Given task
Swap "dropdown" for "drop-down list" in the entries from the start through the line containing "tap(166, 124)", and give those lines again with nothing else changed.

--

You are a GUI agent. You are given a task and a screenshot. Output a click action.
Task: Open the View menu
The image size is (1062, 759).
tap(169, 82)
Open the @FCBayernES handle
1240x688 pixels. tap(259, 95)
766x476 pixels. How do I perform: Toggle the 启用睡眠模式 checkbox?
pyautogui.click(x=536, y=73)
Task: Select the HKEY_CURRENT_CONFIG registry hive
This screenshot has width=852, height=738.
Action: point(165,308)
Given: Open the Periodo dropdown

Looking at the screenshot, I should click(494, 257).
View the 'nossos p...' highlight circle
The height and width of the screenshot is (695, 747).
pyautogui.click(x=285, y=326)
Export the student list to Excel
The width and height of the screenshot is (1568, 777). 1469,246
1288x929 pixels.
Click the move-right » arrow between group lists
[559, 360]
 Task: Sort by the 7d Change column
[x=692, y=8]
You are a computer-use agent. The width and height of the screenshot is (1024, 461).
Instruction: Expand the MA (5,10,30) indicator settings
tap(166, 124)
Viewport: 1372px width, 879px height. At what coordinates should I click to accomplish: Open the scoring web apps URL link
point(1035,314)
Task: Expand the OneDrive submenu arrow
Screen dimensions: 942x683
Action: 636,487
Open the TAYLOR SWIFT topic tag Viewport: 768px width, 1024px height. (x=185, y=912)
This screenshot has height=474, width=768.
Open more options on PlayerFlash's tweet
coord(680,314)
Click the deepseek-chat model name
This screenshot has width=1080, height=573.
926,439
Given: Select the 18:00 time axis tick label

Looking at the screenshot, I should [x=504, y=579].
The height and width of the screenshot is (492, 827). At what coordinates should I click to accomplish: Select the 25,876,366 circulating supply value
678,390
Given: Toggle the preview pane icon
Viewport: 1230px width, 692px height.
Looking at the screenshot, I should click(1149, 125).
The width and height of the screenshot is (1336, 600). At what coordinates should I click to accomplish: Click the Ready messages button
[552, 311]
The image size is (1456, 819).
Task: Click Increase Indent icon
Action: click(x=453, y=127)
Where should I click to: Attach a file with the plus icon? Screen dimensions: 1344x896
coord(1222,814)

--

Output
You are a GUI agent. You are given a task and a screenshot. Output a click action.
Task: Open the View menu
The image size is (1062, 759).
tap(169, 82)
Open the @FCBayernES handle
1240x688 pixels. tap(259, 95)
766x476 pixels. How do I perform: Toggle the 启用睡眠模式 checkbox?
pyautogui.click(x=536, y=73)
Task: Select the HKEY_CURRENT_CONFIG registry hive
This screenshot has width=852, height=738.
Action: point(165,308)
Given: Open the Periodo drop-down list

Looking at the screenshot, I should click(494, 257).
View the 'nossos p...' highlight circle
The height and width of the screenshot is (695, 747).
pyautogui.click(x=285, y=326)
Export the student list to Excel
The width and height of the screenshot is (1568, 777). 1469,246
1288x929 pixels.
Click the move-right » arrow between group lists
[559, 360]
 Task: Sort by the 7d Change column
[x=692, y=8]
You are a computer-use agent. The width and height of the screenshot is (1024, 461).
Instruction: Expand the MA (5,10,30) indicator settings
tap(166, 124)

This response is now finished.